Abstract : P.5
Model initial condition sensitivity of downslope winds

Alex Reinecke, Dale Durran
alex.reinecke@gmail.com
University of Washington

With the advancement of numerical weather prediction models, forecasting mesoscale phenomenon such as downslope wind storms and mountain waves is common place. While these models are quite capable of producing realistic and plausible solutions, their actual ability produce valid forecasts of detailed mesoscale structure remains largely unexplored. One important unanswered question is, what is the sensitivity of the forecasted feature to the initial model conditions? If a model solution is extremely sensitive to initial conditions, then the phenomenon is thought to have limited predictability. In this study we use an ensemble of 70 equally likely members to examine the sensitivity of downslope wind storms, drawn from the T-REX data set, to initial model conditions.

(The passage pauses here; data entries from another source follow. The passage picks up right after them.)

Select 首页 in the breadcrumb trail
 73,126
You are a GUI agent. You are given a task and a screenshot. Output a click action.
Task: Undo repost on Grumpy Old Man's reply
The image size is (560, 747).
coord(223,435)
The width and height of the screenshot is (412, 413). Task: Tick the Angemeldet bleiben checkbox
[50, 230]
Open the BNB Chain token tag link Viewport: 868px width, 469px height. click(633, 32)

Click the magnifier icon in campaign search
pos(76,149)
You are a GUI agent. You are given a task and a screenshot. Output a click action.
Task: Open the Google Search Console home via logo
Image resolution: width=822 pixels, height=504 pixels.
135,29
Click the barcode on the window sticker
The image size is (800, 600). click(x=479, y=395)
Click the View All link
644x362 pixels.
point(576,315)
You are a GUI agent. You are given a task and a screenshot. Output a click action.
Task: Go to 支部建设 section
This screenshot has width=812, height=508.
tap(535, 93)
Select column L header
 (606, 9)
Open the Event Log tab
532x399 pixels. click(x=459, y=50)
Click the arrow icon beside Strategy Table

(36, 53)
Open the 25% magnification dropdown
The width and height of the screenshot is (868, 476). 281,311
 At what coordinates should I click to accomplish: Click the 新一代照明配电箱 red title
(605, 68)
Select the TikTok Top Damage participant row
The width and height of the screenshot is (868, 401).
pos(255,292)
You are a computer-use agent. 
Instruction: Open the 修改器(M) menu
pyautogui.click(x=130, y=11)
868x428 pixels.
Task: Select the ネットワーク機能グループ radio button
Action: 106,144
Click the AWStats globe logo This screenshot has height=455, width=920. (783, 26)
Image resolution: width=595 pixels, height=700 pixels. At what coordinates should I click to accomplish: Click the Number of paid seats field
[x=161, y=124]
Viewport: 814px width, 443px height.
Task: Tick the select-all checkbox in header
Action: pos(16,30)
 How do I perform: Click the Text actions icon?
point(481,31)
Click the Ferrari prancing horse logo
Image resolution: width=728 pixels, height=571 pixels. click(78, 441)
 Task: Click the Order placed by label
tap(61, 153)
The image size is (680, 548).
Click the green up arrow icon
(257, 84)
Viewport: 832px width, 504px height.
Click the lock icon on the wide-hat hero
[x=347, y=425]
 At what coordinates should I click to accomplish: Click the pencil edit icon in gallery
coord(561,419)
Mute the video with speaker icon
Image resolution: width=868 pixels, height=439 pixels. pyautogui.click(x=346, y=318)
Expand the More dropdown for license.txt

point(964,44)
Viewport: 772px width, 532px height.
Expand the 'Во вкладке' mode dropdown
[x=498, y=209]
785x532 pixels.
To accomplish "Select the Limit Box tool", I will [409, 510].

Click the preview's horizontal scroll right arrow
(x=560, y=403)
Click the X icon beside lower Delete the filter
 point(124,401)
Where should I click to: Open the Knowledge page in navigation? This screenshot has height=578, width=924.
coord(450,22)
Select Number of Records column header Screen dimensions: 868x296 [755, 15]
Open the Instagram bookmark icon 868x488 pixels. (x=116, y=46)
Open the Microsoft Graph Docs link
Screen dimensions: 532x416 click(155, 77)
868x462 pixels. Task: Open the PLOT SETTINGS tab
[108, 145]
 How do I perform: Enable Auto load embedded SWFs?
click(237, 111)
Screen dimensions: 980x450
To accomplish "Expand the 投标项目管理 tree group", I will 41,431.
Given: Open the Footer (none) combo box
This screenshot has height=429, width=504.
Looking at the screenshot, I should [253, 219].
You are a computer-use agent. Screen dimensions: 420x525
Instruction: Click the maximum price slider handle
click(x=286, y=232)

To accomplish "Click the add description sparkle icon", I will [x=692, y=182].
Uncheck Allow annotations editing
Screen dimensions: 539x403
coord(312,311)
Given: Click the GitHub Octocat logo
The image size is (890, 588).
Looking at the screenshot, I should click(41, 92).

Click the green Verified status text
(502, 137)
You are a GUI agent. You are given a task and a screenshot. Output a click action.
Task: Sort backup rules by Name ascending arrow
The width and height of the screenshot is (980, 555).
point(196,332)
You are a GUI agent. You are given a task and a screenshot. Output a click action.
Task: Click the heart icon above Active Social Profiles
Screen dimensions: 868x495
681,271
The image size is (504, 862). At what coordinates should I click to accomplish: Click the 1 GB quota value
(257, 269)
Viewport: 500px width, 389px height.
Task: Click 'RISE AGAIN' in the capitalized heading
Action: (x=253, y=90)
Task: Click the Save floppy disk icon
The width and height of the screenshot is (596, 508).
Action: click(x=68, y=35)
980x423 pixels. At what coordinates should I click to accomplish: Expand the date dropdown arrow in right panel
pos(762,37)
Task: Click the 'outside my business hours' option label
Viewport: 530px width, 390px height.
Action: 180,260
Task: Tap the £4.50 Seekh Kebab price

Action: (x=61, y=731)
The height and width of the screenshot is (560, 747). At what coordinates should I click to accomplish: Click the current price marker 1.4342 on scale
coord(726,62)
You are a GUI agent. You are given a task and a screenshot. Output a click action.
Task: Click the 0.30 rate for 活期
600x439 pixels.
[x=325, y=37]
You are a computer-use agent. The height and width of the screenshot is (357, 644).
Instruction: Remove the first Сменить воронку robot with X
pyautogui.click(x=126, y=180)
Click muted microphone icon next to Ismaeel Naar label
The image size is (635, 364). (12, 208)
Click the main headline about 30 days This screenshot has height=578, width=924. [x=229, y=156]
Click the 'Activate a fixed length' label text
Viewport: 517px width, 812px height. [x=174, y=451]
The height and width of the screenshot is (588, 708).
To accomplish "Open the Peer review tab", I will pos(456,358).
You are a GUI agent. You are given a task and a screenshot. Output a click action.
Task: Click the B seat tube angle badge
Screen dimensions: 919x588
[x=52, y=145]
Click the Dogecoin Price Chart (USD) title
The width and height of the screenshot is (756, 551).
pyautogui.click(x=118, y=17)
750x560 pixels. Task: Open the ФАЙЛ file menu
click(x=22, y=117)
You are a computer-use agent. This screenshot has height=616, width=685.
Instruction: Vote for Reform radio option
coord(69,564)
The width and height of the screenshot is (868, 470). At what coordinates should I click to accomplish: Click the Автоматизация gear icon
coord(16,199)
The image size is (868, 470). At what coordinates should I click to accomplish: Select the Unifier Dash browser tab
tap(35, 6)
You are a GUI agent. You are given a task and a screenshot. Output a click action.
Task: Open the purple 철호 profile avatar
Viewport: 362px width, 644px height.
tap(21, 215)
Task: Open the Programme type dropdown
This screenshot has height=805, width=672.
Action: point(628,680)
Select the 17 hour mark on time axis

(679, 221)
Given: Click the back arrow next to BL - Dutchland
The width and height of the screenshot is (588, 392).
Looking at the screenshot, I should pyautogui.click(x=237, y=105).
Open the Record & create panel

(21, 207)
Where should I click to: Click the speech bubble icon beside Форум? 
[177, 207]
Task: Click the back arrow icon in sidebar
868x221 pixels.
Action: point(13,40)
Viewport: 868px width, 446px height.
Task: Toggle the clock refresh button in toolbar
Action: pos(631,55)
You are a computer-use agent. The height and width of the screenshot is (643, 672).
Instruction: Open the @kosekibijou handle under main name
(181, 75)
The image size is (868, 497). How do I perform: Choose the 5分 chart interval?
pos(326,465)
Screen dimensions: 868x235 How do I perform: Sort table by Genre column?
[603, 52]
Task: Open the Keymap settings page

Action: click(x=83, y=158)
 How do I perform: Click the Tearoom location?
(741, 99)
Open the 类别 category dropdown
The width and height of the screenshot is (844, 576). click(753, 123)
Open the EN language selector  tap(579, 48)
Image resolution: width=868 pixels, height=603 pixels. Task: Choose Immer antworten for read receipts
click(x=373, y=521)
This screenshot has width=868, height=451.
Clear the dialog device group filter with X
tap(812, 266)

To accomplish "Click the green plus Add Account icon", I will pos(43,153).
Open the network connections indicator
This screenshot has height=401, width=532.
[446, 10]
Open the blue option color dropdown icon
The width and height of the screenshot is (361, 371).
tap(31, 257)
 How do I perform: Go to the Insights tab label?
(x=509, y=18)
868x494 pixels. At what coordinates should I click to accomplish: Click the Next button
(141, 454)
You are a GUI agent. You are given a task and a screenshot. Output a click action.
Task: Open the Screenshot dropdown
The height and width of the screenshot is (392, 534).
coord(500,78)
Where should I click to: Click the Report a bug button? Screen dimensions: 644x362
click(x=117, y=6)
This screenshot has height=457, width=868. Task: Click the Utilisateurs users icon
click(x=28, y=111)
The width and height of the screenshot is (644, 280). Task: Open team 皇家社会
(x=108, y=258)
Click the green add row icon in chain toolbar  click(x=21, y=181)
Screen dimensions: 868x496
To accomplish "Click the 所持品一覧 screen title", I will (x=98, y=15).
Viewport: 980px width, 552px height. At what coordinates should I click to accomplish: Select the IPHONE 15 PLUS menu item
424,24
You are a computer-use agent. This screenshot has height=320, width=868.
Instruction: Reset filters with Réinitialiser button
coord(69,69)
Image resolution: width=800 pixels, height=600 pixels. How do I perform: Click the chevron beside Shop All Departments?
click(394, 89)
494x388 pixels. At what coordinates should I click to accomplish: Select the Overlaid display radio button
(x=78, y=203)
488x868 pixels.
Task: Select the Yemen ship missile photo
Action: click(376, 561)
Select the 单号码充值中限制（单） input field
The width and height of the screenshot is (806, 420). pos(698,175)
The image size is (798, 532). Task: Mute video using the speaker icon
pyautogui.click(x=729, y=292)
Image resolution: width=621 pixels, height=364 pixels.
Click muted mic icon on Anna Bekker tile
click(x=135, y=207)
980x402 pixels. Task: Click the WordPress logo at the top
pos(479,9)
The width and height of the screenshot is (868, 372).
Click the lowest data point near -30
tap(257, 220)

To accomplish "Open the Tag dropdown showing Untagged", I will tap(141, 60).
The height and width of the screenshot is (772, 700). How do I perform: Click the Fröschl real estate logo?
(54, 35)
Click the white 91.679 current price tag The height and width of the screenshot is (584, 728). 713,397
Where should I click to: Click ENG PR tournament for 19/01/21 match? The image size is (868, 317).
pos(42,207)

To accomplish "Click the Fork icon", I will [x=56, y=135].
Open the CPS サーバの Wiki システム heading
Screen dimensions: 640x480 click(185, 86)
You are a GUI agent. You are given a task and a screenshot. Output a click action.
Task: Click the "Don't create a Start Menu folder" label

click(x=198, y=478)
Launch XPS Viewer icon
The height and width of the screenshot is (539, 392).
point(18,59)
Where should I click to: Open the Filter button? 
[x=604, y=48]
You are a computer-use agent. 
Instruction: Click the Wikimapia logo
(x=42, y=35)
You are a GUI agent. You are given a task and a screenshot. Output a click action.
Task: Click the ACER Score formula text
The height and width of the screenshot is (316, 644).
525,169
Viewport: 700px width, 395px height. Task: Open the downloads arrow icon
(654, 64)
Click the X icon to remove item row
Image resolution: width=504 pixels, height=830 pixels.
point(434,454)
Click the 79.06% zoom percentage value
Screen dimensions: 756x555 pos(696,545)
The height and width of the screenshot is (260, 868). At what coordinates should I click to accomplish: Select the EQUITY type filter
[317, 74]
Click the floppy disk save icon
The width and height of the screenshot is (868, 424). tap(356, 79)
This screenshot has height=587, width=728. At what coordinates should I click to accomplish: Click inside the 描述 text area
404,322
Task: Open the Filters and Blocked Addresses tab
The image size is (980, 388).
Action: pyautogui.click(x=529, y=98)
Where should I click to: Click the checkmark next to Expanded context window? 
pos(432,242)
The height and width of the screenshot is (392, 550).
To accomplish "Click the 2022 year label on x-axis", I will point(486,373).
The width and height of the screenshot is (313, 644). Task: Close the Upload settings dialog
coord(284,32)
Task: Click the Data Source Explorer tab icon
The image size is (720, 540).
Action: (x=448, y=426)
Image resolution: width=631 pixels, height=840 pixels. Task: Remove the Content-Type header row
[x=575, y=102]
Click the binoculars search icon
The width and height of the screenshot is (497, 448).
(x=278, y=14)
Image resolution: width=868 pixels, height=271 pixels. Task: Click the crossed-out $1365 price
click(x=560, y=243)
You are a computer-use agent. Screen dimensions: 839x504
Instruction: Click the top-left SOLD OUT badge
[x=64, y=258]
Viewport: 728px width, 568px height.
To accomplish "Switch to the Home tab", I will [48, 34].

An Ensemble Square-root Kalman Filter is used to generate the ensemble, which is then integrated forward with COAMPS at horizontal resolutions down to 3 km. With the 70 ensemble members it is possible to find a statistically-significant, linear relationship between the modeled downslope winds at a given forecast time and the initial conditions. As an example, during T-REX IOP 6 the ensemble shows that the strength of downslope wind speeds in the Owens Valley is strongly anti-correlated with the upstream, upper-level wind speed. Increasing the wind speed in the initial conditions at the point of maximum anti-correlation by a mere 3 m/s leads a decrease in downslope wind speeds by 9.5 m/s in a short 6 hour forecast. This rapid error growth suggests a inherent lack of predictability in at least some downslope flows.